I suppose these days with more students and hobbyists using these controllers, they've made the I/O more robust. There was a time when that would result in damaged pins over time, if not resetting of the MCU. As an engineer, I always err on the side of caution. But then, I am the "old guard". I guess these days it's common to push not only the envelope, but the status quo.
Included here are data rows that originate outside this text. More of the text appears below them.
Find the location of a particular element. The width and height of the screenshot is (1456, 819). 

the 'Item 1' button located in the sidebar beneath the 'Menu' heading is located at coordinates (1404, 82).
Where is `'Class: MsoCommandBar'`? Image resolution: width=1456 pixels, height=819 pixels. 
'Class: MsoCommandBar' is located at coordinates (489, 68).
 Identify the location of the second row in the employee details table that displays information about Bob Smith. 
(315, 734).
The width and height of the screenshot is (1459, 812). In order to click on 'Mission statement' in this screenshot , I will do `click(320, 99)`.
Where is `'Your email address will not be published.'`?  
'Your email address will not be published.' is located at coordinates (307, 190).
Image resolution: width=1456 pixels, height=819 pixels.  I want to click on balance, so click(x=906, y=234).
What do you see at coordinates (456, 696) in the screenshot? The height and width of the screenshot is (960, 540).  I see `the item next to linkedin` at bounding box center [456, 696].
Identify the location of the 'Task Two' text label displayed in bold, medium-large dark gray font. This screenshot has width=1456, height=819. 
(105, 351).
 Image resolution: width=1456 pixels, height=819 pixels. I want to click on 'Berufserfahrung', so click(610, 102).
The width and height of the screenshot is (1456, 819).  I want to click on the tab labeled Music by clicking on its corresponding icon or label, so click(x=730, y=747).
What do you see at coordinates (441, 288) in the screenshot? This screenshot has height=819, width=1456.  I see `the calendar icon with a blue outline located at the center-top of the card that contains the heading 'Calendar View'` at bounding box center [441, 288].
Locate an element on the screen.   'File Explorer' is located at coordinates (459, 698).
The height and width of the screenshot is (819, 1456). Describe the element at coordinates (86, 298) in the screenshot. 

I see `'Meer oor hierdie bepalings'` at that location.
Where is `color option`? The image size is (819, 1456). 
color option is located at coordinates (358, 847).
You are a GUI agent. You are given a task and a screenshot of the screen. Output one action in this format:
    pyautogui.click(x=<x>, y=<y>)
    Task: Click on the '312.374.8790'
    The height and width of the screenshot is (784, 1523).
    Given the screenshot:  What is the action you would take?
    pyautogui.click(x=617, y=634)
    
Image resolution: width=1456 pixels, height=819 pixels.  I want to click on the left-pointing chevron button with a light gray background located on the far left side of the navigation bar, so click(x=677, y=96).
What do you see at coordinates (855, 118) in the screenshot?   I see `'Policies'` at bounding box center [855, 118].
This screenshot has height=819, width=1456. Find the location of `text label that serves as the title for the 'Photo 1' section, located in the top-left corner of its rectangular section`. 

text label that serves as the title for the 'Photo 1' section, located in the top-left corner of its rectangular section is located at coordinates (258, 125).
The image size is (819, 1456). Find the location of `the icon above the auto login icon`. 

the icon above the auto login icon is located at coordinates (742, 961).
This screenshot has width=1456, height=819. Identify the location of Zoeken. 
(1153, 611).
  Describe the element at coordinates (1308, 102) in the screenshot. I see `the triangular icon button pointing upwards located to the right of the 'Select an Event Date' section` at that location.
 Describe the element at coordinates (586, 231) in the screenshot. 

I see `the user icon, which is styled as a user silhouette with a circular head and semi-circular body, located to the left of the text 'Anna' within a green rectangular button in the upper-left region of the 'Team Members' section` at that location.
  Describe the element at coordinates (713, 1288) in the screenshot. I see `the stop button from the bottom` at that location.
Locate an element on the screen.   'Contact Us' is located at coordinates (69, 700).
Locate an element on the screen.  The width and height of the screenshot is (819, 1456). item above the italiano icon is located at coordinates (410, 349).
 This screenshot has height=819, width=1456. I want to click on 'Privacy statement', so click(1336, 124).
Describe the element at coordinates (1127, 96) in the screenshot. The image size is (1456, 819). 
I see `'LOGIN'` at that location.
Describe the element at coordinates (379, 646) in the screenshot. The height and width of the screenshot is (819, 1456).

It is a clever, efficient design. Nice work.
Hm,
your comments brought me to try to find some numbers about ESD protection which I could use to check if I am overloading these pins. There is the information in the ESP32 data sheet that the ESD protection covers
ESD(Electro-Static
DischargeSensitivity)
HBM(HumanBodyMode)1 ±2000V JS-001
CDM(ChargeDeviceMode)2 ±500V JS-002
As far as I understand for JS-001 they load a C of 100pF to 2000V and connect the pin over 1k5 resistor. Which leads to a estimated maximum of 1.3A. Total energy 2e-4 J. As far as I understand the test is not done often.
My step motor has a coil inductance of 71mH which should hold stored energy of about 5.6e-5 J at 0.04A.
In both cases most of the energy seems to get dissipated by the resistors.
So both current and energy available are well below the test, which seems to correspond with the fact, that it does not fail immediately. I have no idea if there is a way to calculate endurance life from this data?
I think that only a very small percentage of microcontrollers are used by hobbyists. So I doubt, that better protection is done because of them. I assume robustness is very nice for handling in industry as well, so they invented this JS-001 specification. And I also think, if so many other features are integrated into a ESP32, then it also makes sense to integrate some protection which customers would have to add otherwise externally.